- **TASK PROMPT**
Your answer must be an exact copy of the lines from the one holding "You are a computer-use agent. The" through the last line of the entries below, with nothing added.
========================================
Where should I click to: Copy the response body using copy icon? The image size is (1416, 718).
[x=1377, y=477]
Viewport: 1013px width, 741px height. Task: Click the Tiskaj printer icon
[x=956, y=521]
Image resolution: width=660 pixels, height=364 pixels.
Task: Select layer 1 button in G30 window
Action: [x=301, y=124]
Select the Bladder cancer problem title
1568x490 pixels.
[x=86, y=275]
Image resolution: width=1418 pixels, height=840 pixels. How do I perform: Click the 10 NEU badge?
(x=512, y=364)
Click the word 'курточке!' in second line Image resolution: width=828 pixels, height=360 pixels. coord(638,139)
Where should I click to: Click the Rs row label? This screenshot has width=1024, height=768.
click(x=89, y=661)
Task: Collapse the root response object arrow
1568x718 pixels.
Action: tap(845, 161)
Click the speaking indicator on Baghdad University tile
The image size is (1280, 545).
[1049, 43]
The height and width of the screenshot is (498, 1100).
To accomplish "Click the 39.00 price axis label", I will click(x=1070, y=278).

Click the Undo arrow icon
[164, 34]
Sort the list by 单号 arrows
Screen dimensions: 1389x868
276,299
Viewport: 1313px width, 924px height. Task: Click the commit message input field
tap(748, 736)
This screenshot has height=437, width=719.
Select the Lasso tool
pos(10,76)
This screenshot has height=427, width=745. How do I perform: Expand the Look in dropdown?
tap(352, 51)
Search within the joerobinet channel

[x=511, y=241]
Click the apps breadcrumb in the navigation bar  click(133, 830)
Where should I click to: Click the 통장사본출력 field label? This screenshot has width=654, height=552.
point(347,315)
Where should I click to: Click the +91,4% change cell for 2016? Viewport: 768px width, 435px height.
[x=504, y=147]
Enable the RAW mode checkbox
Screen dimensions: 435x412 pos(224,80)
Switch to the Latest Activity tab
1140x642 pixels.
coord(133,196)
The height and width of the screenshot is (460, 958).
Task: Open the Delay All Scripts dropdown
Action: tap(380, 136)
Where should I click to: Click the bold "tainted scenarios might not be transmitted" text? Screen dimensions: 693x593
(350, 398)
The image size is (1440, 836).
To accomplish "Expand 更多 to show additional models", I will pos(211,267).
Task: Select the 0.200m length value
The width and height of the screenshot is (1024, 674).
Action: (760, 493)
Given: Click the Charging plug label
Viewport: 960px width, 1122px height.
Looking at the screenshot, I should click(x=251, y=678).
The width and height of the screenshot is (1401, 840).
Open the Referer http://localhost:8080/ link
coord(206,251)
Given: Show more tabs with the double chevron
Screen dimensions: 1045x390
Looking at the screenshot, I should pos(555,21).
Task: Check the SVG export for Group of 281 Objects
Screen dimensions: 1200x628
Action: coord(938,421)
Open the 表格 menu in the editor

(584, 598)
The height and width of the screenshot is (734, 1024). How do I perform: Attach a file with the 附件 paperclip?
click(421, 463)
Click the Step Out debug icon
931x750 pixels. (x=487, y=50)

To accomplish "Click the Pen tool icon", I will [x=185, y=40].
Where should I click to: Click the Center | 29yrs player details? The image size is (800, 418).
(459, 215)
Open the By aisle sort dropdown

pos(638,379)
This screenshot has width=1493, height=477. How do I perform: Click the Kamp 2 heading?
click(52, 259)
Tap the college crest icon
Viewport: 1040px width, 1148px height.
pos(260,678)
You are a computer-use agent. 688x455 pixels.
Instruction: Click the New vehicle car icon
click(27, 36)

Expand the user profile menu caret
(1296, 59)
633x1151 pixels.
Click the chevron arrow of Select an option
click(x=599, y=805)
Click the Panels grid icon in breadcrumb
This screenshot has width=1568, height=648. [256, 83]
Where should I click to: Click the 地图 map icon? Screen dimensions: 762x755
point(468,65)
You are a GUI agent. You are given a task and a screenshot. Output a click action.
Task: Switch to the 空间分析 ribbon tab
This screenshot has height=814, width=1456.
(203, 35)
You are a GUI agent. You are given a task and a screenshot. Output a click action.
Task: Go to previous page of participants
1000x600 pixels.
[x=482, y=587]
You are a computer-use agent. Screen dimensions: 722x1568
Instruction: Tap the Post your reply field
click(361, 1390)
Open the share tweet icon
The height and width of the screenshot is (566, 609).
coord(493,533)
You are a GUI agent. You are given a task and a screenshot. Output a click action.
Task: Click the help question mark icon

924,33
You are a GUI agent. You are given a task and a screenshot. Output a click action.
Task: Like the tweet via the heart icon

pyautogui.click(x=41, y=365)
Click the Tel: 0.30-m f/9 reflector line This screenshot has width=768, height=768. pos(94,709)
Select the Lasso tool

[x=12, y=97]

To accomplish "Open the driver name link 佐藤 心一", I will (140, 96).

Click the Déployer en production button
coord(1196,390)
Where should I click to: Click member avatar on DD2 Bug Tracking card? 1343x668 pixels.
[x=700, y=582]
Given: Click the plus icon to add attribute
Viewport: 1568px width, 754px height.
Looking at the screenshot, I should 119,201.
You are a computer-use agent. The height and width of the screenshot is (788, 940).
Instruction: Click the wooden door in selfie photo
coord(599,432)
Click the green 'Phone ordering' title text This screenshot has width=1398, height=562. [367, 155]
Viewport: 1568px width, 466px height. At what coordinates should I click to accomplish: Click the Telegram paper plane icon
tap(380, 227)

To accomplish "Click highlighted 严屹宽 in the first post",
========================================
- **TASK RESPONSE**
You are a computer-use agent. The height and width of the screenshot is (788, 940).
Instruction: Click the wooden door in selfie photo
coord(599,432)
Click the green 'Phone ordering' title text This screenshot has width=1398, height=562. [367, 155]
Viewport: 1568px width, 466px height. At what coordinates should I click to accomplish: Click the Telegram paper plane icon
tap(380, 227)

To accomplish "Click highlighted 严屹宽 in the first post",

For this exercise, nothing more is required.